Australia’s first battery-grade lithium refinery, the largest outside China, has opened talks with electric vehicle makers as it seeks to meet surging demand from global automakers for the mineral.
Tianqi Lithium Energy Australia, jointly owned by Chinese group Tianqi and Australian company IGO, said it was aiming to supply a number of global automakers with lithium hydroxide from its plant in Kwinana, near Perth, Western Australia. Lithium hydroxide is the refined product used in electric vehicle batteries.
“I think it’s a matter of time,” said Raj Surendran, chief operating officer of the joint venture that owns the plant, about supplying lithium hydroxide directly to electric vehicle companies rather than exporting the raw mineral to be refined in China.
He did not give further details of the talks. But he said that the Kwinana plant’s production could quadruple in the coming years.
Global lithium supply is expected to triple in the next nine years, according to investment bank Barrenjoey, but that still will not be enough to match the needs of the electric vehicle market.

* _EXERCISE DETAILS_
In the lithium refinery text, where is the Tianqi Lithium Energy Australia plant located? The entries that come next are separate material, unrelated to the lithium refinery text.

(Stored data)
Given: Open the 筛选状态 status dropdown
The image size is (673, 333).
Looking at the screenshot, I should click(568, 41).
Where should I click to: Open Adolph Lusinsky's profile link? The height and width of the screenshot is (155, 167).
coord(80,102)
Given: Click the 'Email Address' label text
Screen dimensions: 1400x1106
...
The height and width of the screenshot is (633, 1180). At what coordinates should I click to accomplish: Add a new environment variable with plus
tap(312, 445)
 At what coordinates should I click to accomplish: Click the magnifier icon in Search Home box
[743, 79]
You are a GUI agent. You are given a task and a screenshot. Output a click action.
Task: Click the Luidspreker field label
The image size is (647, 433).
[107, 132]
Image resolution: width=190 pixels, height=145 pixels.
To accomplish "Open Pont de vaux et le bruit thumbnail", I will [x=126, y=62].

* _ANSWER BOX_
In Kwinana, near Perth, Western Australia.